Over the past few months, the coronavirus, or Covid-19, has been blasted all over the news, almost as much as the upcoming 2020 presidential elections. At first it was mainly over in Asia and Europe, but now that confirmed cases and related deaths have started to appear closer to home, we are starting to get the question, can my pet get, or be a carrier of the coronavirus?
Below Dr. Hunt talks about what Covid-19 is, how it spreads, and how your pet does or does not play a role in the spread of the virus.
What is it?
Covid-19 is a rapidly developing and changing virus. Our understanding and the implications of this virus are unknown and changing on a regular basis. Please refer to the Center for Disease Control and Prevention (CDC) website for the most up-to-date information regarding this virus and associated recommendations with the clinical manifestation of this virus (Covid-19).
Covid-19 is the clinical manifestation of an infection of novel (new to humans) virus in the Corona family (coronaviridae). Viruses from the coronaviridae family are involved with many clinical diseases in many different species. For example, the common cold in humans is caused by a different corona virus as was the human SARS epidemic a few years ago. Animals also experience coronaviridae viruses However, in dogs in cats the corona virus only causes mild to asymptomstic gastrointestinal disease (diarrhea).
How does it spread?
While it may have originated from an animal source (likely to be bats, but this has yet to be confirmed), the virus is currently spread from human to human by close contact (being within 6 feet of a person who is ill with Covid-19. The exact nature of spread is still not completely understood and new information regarding the spread of this virus will be available as we learn more. Once again, please refer to https://www.cdc.gov/coronavirus/2019-ncov/about/index.html for the most up to date information regarding the spread of Covid-19.
What are the symptoms?
Mild to severe symptoms of respiratory disease including fever, cough and shortness of breath. Complications of infection can lead to pneumonia, organ failure, and death. Though the current death rate is reported to only be 2.1%.
How can we prevent getting sick?
Good hygiene is the best way to prevent getting sick . We currently do not have a vaccination available for human or animal use. Washing your hands, avoiding others who are clinically ill, and avoiding touching your face are VERY effective in limited the transmission of Covid-19.
What is the incubation period (time from exposure to becoming ill)?
What about my pets?
To date, there are no confirmed cases of dogs being definitively infected nor being able to transmit the novel corona virus that causes Covid-19. The World Health Organization (WHO) has confirmed a dog in China has tested positive for the virus.

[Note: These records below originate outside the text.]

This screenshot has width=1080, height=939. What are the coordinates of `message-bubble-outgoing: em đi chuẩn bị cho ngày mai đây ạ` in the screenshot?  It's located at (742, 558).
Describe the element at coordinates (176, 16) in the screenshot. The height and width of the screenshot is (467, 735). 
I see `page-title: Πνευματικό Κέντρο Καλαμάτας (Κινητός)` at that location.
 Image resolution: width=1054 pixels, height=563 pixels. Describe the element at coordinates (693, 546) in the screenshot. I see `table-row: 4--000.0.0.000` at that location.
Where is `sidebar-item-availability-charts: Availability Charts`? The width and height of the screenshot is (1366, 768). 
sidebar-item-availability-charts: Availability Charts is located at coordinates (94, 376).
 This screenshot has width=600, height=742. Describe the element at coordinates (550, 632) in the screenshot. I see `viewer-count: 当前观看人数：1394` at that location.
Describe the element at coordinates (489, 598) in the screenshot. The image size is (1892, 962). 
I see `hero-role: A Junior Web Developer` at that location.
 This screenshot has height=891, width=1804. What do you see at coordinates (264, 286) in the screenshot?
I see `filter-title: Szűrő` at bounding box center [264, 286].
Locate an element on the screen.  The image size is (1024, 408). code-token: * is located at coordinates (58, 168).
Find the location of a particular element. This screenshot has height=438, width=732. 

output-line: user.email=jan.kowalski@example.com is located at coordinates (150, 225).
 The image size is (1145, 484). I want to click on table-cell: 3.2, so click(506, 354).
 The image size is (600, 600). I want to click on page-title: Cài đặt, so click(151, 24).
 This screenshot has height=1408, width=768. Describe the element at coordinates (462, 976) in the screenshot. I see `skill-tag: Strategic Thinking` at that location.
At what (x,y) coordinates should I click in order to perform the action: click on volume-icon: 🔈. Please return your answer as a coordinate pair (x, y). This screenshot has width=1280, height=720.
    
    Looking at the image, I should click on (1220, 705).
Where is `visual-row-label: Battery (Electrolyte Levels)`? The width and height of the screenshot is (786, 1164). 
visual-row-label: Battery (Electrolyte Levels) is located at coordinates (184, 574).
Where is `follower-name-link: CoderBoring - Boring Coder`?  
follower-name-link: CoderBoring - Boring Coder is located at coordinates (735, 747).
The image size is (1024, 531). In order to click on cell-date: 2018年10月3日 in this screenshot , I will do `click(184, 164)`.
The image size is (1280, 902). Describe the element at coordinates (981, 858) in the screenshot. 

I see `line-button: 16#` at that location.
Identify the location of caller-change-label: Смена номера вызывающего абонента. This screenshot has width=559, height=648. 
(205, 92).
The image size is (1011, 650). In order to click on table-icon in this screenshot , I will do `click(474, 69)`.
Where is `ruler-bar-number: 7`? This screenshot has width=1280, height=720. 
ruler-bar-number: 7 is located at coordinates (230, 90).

However, the WHO nor the CDC have stated that as of 3/3/20, pets are very unlikely to pose a risk for carrying or becoming ill with Covid-19.
If you are sick and are suspicious of Covid-19, it is currently advised that you seek medical attention and then isolate yourself from other people and your pets. While we do not believe pets can carry Covid-19 or get sick from it, it is advised that you not maintain close contact with your pets while sick.
If you are sick with flu-like symptoms and your pet needs medical attention, we ask that you consider our telemedicine option to limit the transmission of infectious disease to staff and personnel who want to be here to serve you and your pets.